The three-day programme will feature three plenary sessions, three policy roundtables, and more than 60 competitively selected papers over 20 thematic sessions. Together, they will address the region’s most pressing economic challenges, advance the discussion from crisis management to longer-term reform and renewal, and strengthen the evidence base for policy action.
Conference Focus
The conference will explore five interrelated dimensions of post-crisis reform and economic transformation in MENA:
- Shock transmission and systemic vulnerability: how disruptions spread across trade, finance, firms, employment, public finances, and households;
- Economic resilience: how fiscal, financial, institutional, and social systems can better absorb and respond to stress;
- Policy and institutional reform: how frameworks can be redesigned to improve coordination, credibility, agility, and effectiveness;
- Private sector adaptation: how firms can continue to operate, invest, and create jobs in a more uncertain environment;
- Inclusive transformation: how growth models must evolve to protect vulnerable groups, expand opportunity, and strengthen social cohesion.

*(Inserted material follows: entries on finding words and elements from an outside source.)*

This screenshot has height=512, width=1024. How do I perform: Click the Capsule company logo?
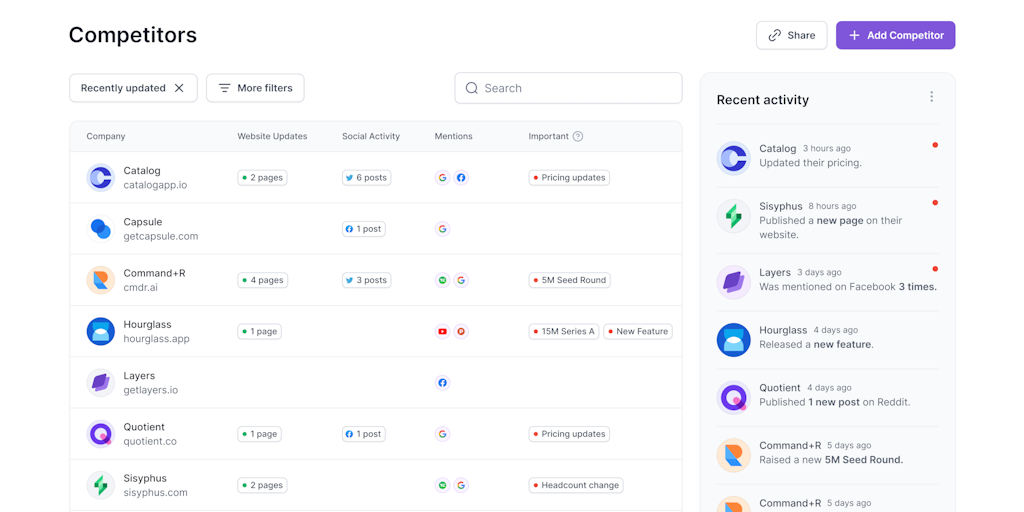(x=100, y=229)
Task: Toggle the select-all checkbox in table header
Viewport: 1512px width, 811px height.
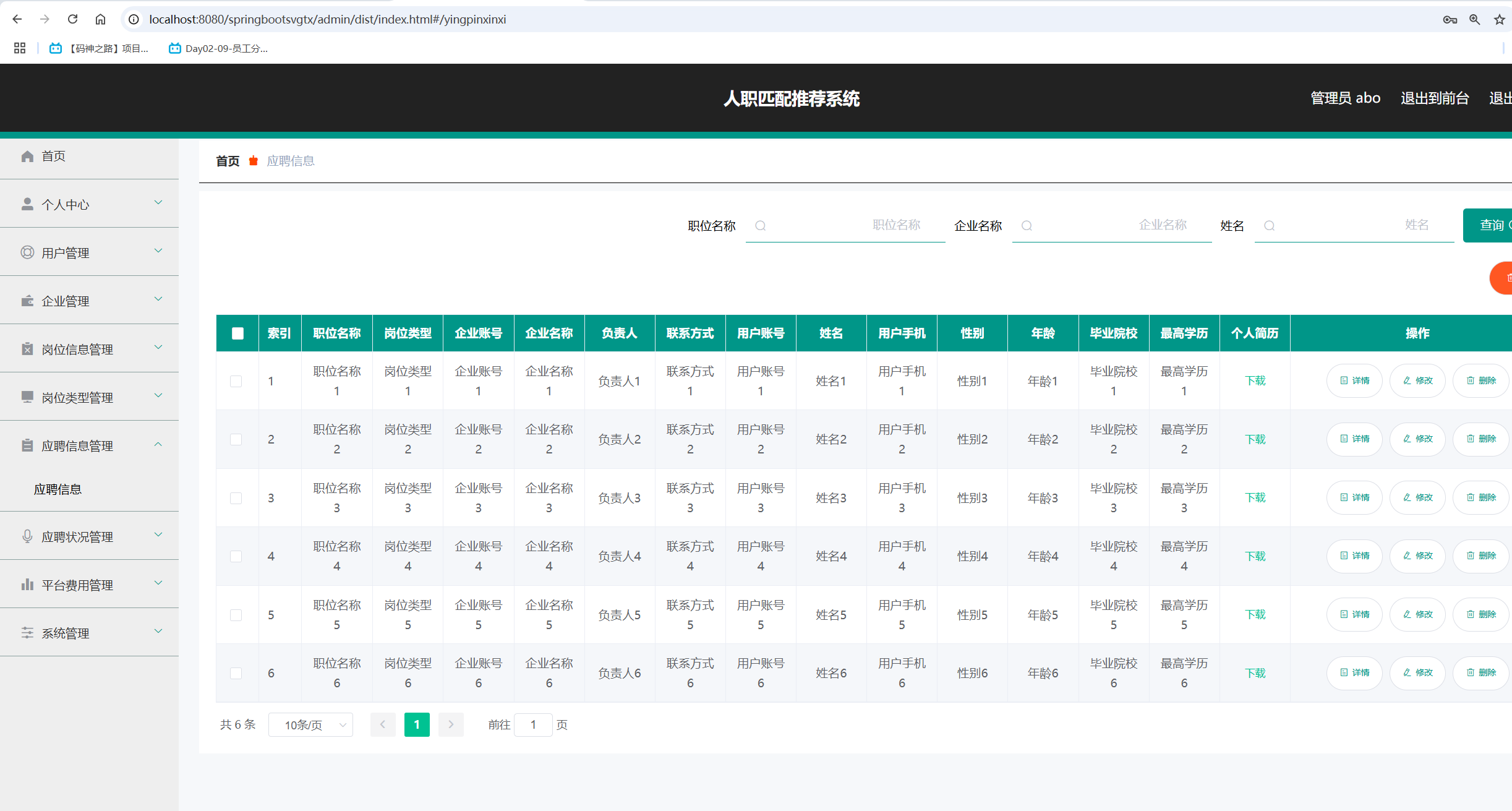Action: (237, 333)
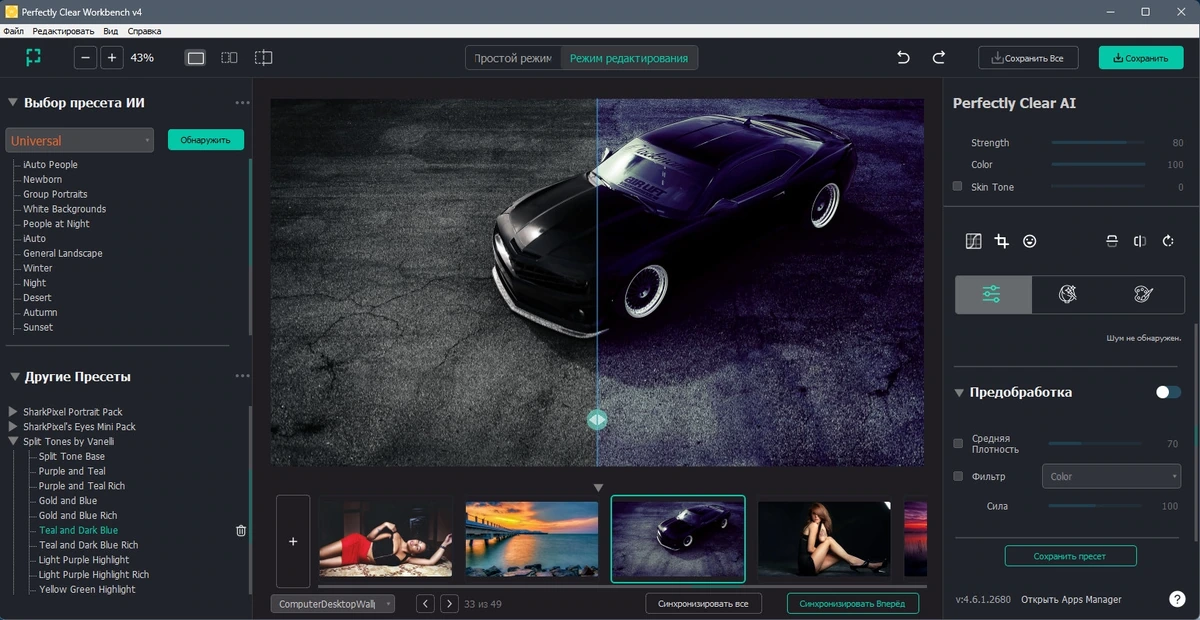1200x620 pixels.
Task: Click the zoom out minus button
Action: pos(86,58)
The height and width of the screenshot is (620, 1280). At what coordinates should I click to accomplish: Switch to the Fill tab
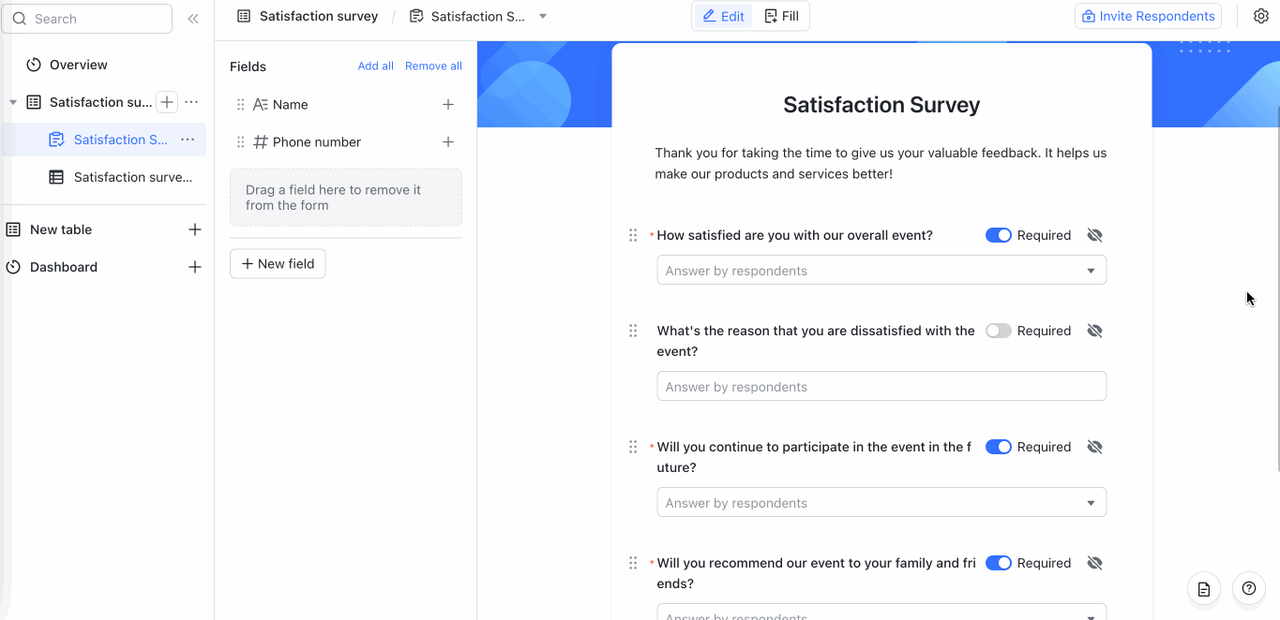coord(781,16)
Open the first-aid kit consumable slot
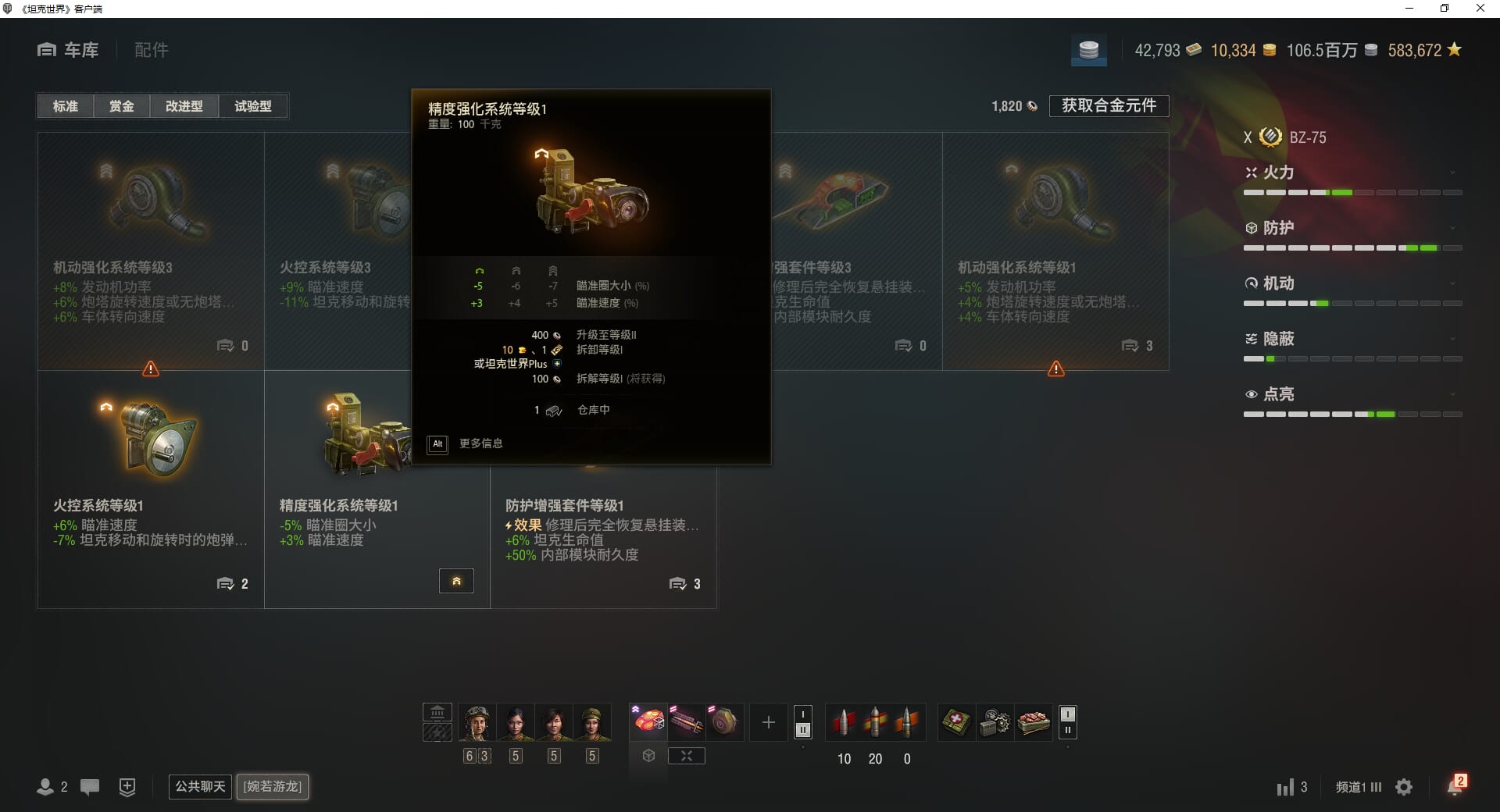The width and height of the screenshot is (1500, 812). [x=956, y=722]
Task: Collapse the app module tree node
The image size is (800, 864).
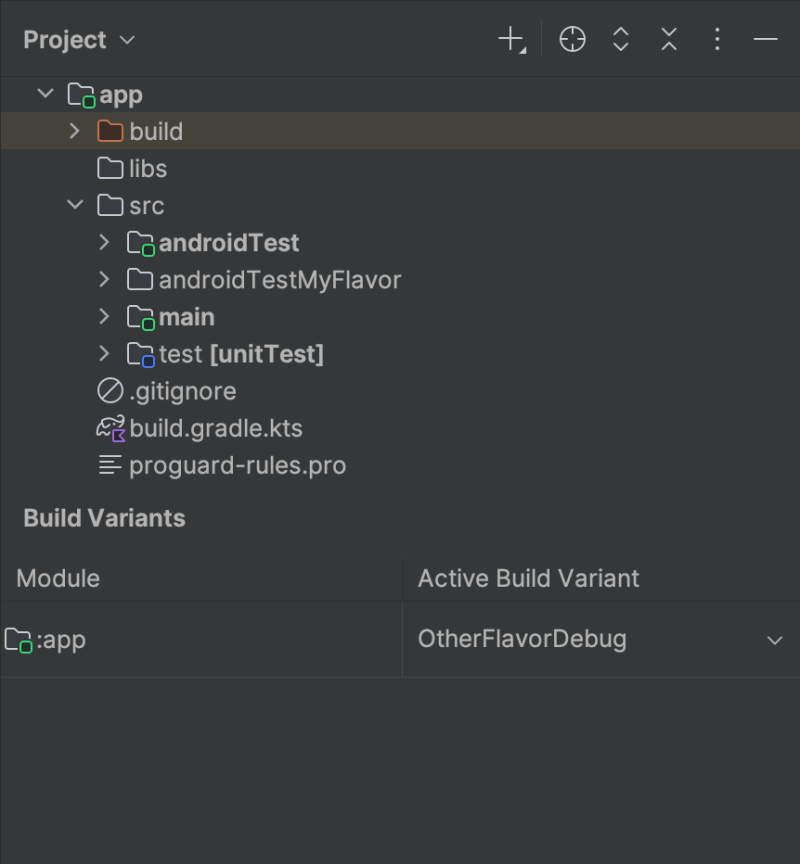Action: pyautogui.click(x=46, y=94)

- Through these themes, the conference will draw lessons from the current crisis, showcase research findings, and advance the discussion from short-term crisis management toward longer-term reform, resilience, and economic transformation.
Plenary Sessions
- Plenary 1: The War and the Region: Economic Damage, Policy Choices, and the Risk of Scarring
- Plenary 2: Reform Under Constraint: Fiscal Space, Private Investment, and the New Growth Bargain
- Plenary 3: Protecting People in the Shock Economy: Jobs, Informality, Youth, Women, and Displaced Populations
Featured Policy Roundtables
- Featured Policy Roundtable 1: Extending Social Protection Systems in MENA to Informal Workers and their Families
- Featured Policy Roundtable 2: Unlocking Evidence for Jobs and Inclusion: Launch of the Jordan Labor Market Panel Survey
- Featured Policy Roundtable 3: A New Pathway for Egypt
Parallel Sessions
The conference will also feature more than 60 competitively selected papers presented across over 20 thematic sessions. These sessions will cover the most pressing and emerging economic challenges facing the MENA region, including macroeconomic adjustment, fiscal policy, labour markets, social protection, trade, firms, informality, migration, poverty, inequality, climate, governance, and structural transformation.
The parallel sessions are central to the conference. They will provide the main platform for new research, empirical findings, methodological advances, and country-level evidence. They will also complement the plenary discussions by bringing forward research that can inform policy choices and strengthen the evidence base for reform across the region.
Closing Plenary Session
The conference will conclude with the ERF Best Paper Award Ceremony, in keeping with ERF’s longstanding tradition and commitment to research excellence.
The closing session will reflect on the main messages emerging from the conference: the economic consequences of the current shock, the reforms needed to strengthen resilience and growth, and the importance of placing people, especially vulnerable groups, at the centre of the region’s research and policy agenda.